Iterating over task for Continual Learning. #11724

prateeky2806 · 2022-02-03T17:06:53Z

prateeky2806
Feb 3, 2022

Hi everyone, I am new to PyTorch lightening and I am currently trying to implement a continual learning model in PyTorch lightening.

I have multiple data loaders for different tasks and I want to train on all of these data loaders. After training on task1 with dataloader1 I want to update the parameters of the model which are going to be trained for task two. To do this, I have an attribute named current_task in my dataloader which decides the dataset from which the samples are generated for the current task. My datamodule looks something like this.

class RandSplitCIFAR100DataModule(LightningDataModule):
    def __init__(self):
        .....

    def setup(self, stage: Optional[str] = None):
    
        # load datasets only if they're not loaded already
        if not self.data_train and not self.data_val and not self.data_test:
            self.data_train = datasets.CIFAR100(self.hparams.data_dir, train=True, transform=self.train_transforms)
            self.data_val = datasets.CIFAR100(self.hparams.data_dir, train=False, transform=self.val_transforms)
        
        np.random.seed(self.hparams.seed)
        perm = np.random.permutation(self.num_classes)
        print(perm)

        splits = [
            (self.partition_datasetv4(self.data_train, perm[5 * i:5 * (i+1)]),
            self.partition_datasetv4(self.data_val, perm[5 * i:5 * (i+1)]),)
            for i in range(self.hparams.num_tasks)
        ]

        kwargs = {"num_workers": self.hparams.workers, "pin_memory": self.hparams.pin_memory}
        self.loaders = [
            (DataLoader(x[0], batch_size=self.hparams.batch_size, shuffle=True, **kwargs),
            DataLoader(x[1], batch_size=self.hparams.test_batch_size, shuffle=False, **kwargs),)
            for x in splits
        ]

    def update_task(self, i):
        self.current_task = i
        
    def train_dataloader(self):
        return self.loader[self.current_task][0]
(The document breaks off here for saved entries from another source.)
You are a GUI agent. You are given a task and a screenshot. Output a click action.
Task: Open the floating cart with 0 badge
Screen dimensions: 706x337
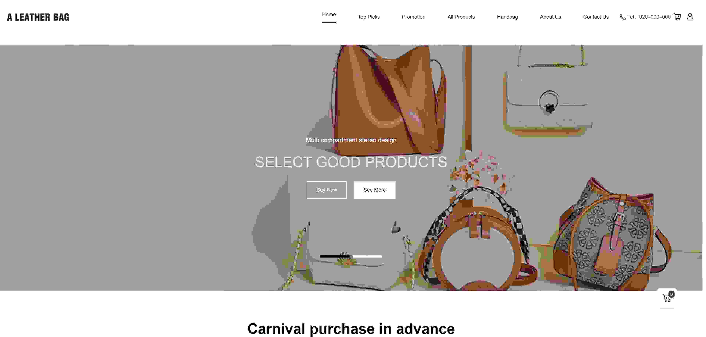[x=667, y=298]
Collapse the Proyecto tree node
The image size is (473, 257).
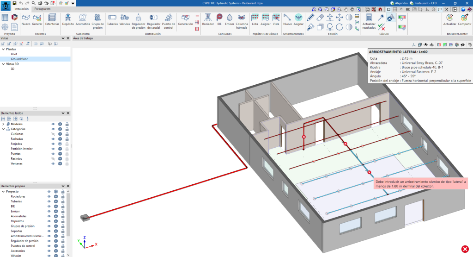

    def val_dataloader(self):
        return self.loader[self.current_task][1]

Now I want to have a training loop that does something like this.

for task in range(num_tasks):
    self.dataloder.update_task(task)

    for n, p in model.named_parameters():
        # change parameters to update
    for epoch in range(max_epochs):
        for batch in dataloader:
            ....

I am currently not able to figure out how to go about this, I feel confident that lightening should be able to handle such cases but I am just not sure how to go about this.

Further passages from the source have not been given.